La strage di Portella della Ginestra fu un eccidio commesso il 1º maggio 1947 in località Portella della


Ginestra, nel comune di Piana degli Albanesi in provincia di Palermo, da parte della banda criminale del
bandito Salvatore Giuliano che sparò contro la folla di contadini riuniti per celebrare la festa dei
lavoratori, provocando undici morti e numerosi feriti.
Le motivazioni della strage, che nei giorni successivi fu seguita da assalti a sedi dei partiti di sinistra e
delle camere del lavoro della zona, risiedono, oltre che nella dichiarata avversione del bandito nei
confronti dei comunisti, anche nella volontà dei poteri mafiosi e dell'indipendentismo siciliano.

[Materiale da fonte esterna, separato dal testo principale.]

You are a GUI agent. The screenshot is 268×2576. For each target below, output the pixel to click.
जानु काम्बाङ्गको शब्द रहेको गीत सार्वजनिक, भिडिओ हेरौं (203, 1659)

Nonostante non siano mai stati individuati i mandanti, sono certe le responsabilità degli ambienti politici
siciliani interessati a intimidire la popolazione contadina che reclamava la terra e aveva votato per
il Blocco del Popolo nelle elezioni del 1947.

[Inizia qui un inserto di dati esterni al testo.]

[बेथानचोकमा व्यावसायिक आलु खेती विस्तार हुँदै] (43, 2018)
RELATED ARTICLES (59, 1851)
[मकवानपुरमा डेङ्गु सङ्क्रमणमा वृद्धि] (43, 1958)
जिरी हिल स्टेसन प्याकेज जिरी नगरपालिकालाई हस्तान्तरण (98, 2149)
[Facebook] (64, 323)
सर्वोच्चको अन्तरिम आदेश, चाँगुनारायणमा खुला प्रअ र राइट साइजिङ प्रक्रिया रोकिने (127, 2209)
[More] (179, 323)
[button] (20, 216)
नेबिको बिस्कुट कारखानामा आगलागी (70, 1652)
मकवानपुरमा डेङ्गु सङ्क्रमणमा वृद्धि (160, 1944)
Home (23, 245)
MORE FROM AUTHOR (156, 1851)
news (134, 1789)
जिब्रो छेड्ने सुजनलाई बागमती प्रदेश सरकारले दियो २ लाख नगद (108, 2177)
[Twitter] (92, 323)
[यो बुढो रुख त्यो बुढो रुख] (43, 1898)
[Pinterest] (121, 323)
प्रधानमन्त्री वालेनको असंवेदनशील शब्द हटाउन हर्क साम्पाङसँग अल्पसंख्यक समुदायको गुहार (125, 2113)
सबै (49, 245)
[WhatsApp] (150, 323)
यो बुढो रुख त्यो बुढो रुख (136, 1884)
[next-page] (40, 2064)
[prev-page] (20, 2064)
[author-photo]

Nel 1947, all’apertura del secondo dopoguerra, si tornava a festeggiare il 1º maggio la festa dei
lavoratori, spostata al 21 aprile, ossia al Natale di Roma, durante il regime fascista.
Circa duemila i lavoratori della zona di Piana degli Albanesi, e altri da San Giuseppe Jato e San
Cipirello, molti dei quali agricoltori, si erano riuniti a Portella della Ginestra, una località montana del
comune di Piana degli Albanesi per manifestare contro il latifondismo a favore dell'occupazione delle
terre incolte e festeggiare la recente vittoria del Blocco del Popolo, l'alleanza tra i socialisti di Nenni e i
comunisti di Togliatti alle elezioni dell'assemblea regionale siciliana, svoltesi il 20 aprile di quell'anno e
nelle quali la coalizione PSI-PCI aveva conquistato 29 rappresentanti su 90 (con il 32% circa dei voti)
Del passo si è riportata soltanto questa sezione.